Италия уже оказала громадные услуги делу человеческой эмансипации. Она первая воскресила и широко ввела в Европе принцип свободы и возвратила человечеству лучшие его достояния: промышленность, торговлю, поэзию, искусства, позитивные науки и свободную мысль. Задавленная затем на протяжении трех веков императорским и папским деспотизмом, втоптанная в грязь своей правящей буржуазией, она, правда, представляется теперь сильно потускневшей в сравнении с тем, что была раньше. И, однако, какая разница, если сравнить ее с Германией! В Италии, несмотря на этот упадок – будем надеяться, преходящий, – можно жить и дышать по-человечески, свободно, среди народа, который кажется рожденным для свободы. Италия, даже буржуазная, может с гордостью указать вам на людей, как Мадзини и Гарибальди. В Германии дышишь[126] в атмосфере политического и социального рабства, философски объясняемого и принимаемого великим народом с сознательной покорностью и добровольно. Ее герои – я говорю о Германии настоящего, а не будущего, о Германии аристократической, бюрократической, политической и буржуазной, а не о Германии пролетарской, – ее герои – полная противоположность Мадзини и Гарибальди. Это ныне Вильгельм I, жестокий и наивный представитель протестантского Бога, это господа фон Бисмарк и фон Мольтке, генералы Мантейфель и Верден. Во всех своих международных сношениях Германия со времени своего существования медленно, систематически стремилась к нашествиям, завоеваниям, всегда готовая распространить на соседние народы свое собственное добровольное рабство. И с тех пор, как она стала объединенной державой, она стала угрозой, опасностью для свободы всей Европы. Имя Германии в настоящее время – это грубое и торжествующее холопство.
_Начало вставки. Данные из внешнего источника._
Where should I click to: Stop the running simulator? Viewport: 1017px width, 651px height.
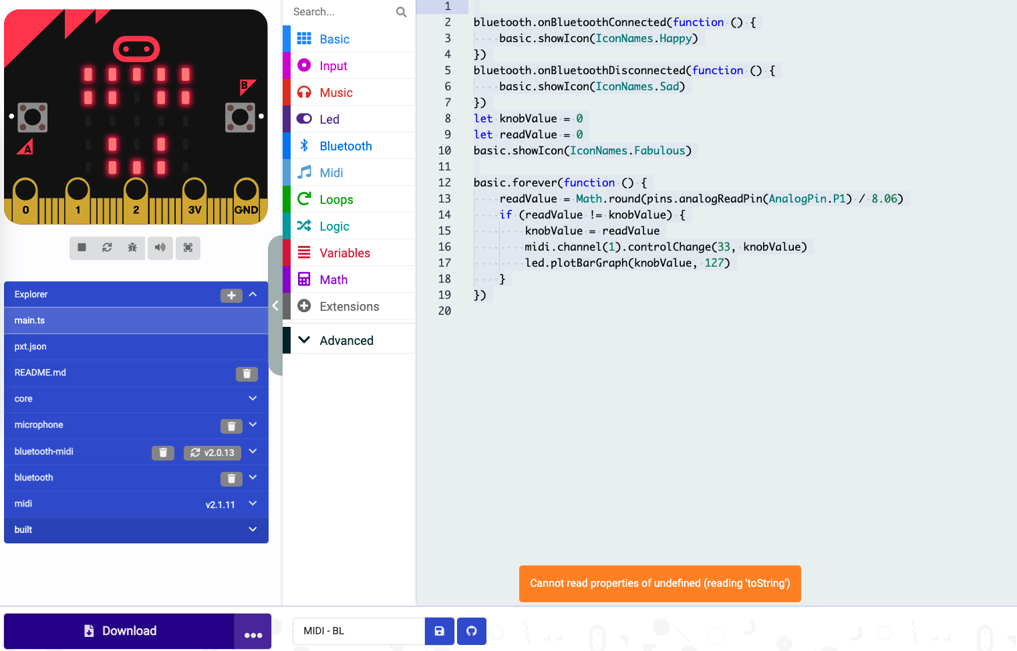coord(82,248)
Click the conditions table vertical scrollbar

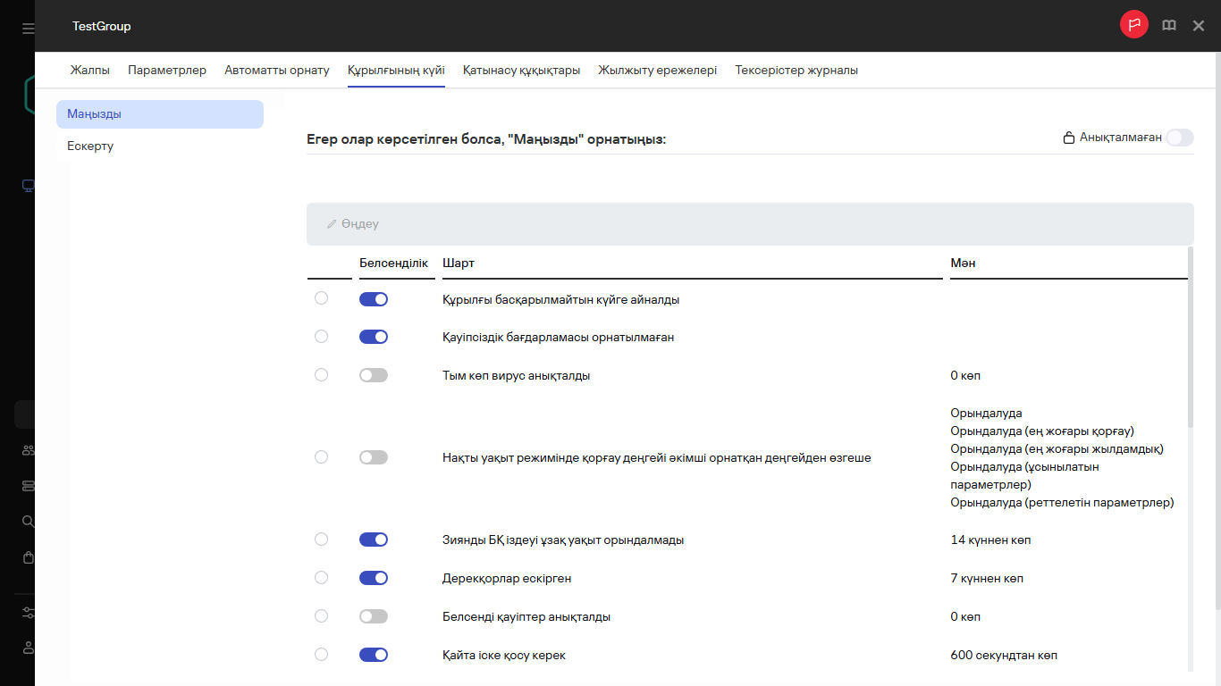click(x=1191, y=339)
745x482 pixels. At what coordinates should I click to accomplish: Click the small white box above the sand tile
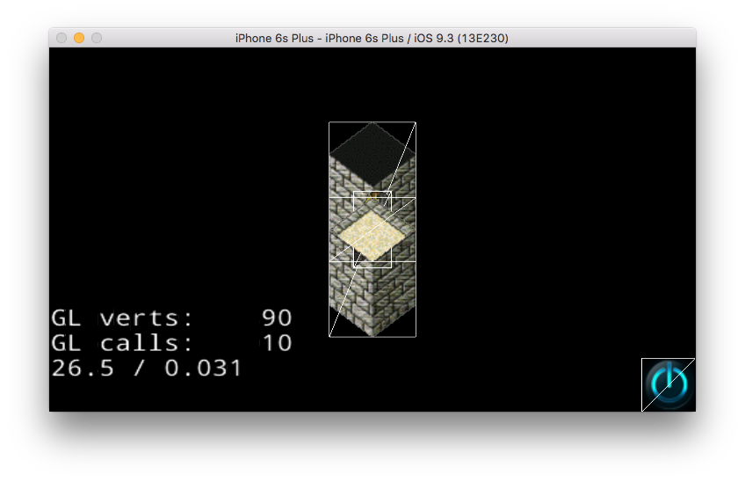[373, 200]
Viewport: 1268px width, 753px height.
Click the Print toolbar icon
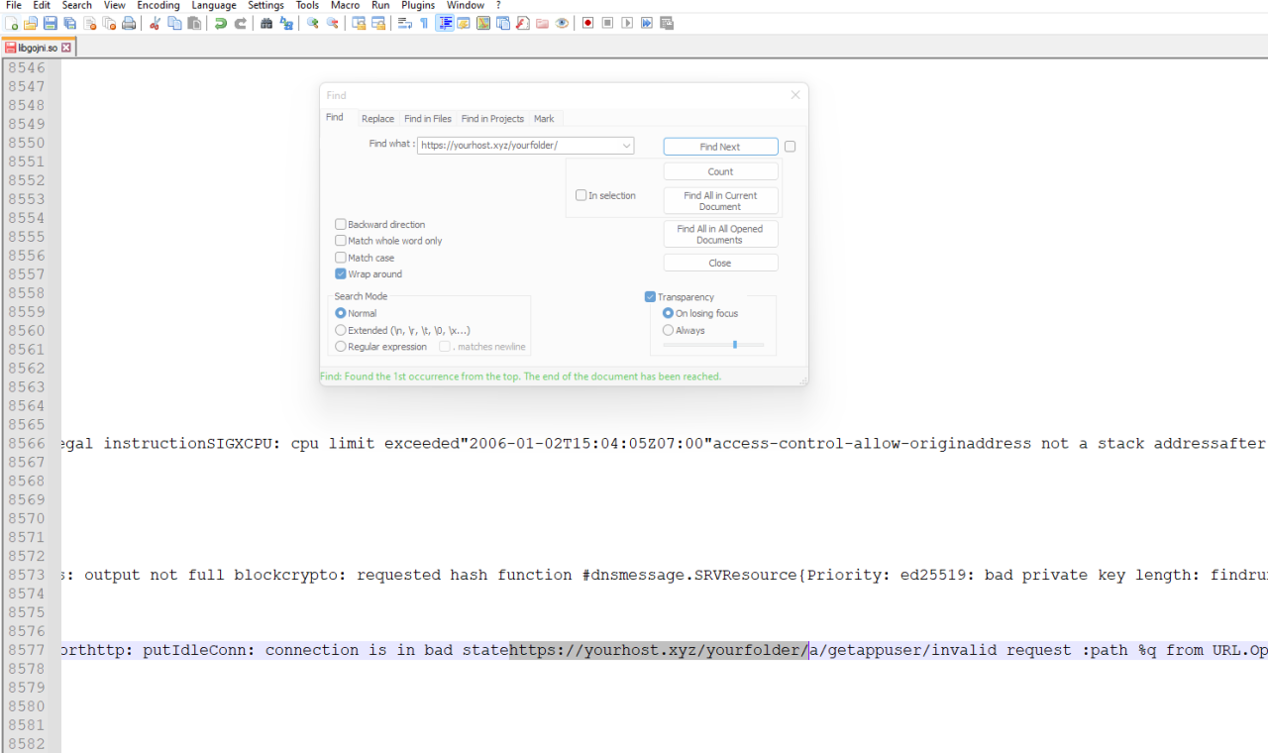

Чтобы показать, как теоретический идеализм непрерывно и фатально превращается в практический материализм, достаточно привести пример всех христианских Церквей, и, разумеется, в первую голову Римской Апостольской Церкви. Есть ли что возвышеннее, в смысле идеала, бескорыстнее, отрешеннее от всех земных интересов, чем доктрина Христа, проповедуемая Церковью? И что может быть более грубоматериалистично, чем постоянная практика этой самой Церкви с восьмого века, когда она начала складываться как держава? Каков был и каков еще в настоящее время главный предмет всех ее тяжб с государями Европы? Тленные блага, доходы Церкви прежде всего и затем светская власть, политические привилегии Церкви. Надо, впрочем, отдать Церкви справедливость – она первая в новейшей истории открыла ту неоспоримую, но очень малохристианскую истину, что богатство и власть, экономическая эксплуатация и политическое угнетение масс суть две неотделимые стороны царства божественной идеи на земле: богатство укрепляет и увеличивает власть, власть открывает и создает постоянно новые источники богатства, а вместе они лучше, чем мученичество и вера апостолов, и лучше, чем божественная благодать, обеспечивают успех христианской пропаганды. Это историческая истина, с которой считаются и протестантские Церкви. Я говорю, конечно, о независимых Церквах Англии, Америки и Швейцарии, а не о подчиненных Церквах Германии. Эти последние не обладают никакой собственной инициативой: они делают то, что их господа, их светские государи, которые в то же время являются и их духовными вождями, приказывают им делать. Известно, что протестантская пропаганда, особенно Англии и Америки, очень тесно связана с пропагандой материальных коммерческих интересов этих двух великих наций. И известно, что эта последняя пропаганда отнюдь не имеет своим предметом обогащение и материальное процветание стран, в которые она проникает в союзе со словом Божиим, но именно эксплуатацию этих стран для обогащения и все возрастающего материального благосостояния некоторых классов своей собственной страны, которые являются одновременно и чрезвычайно эксплуататорскими, и чрезвычайно набожными.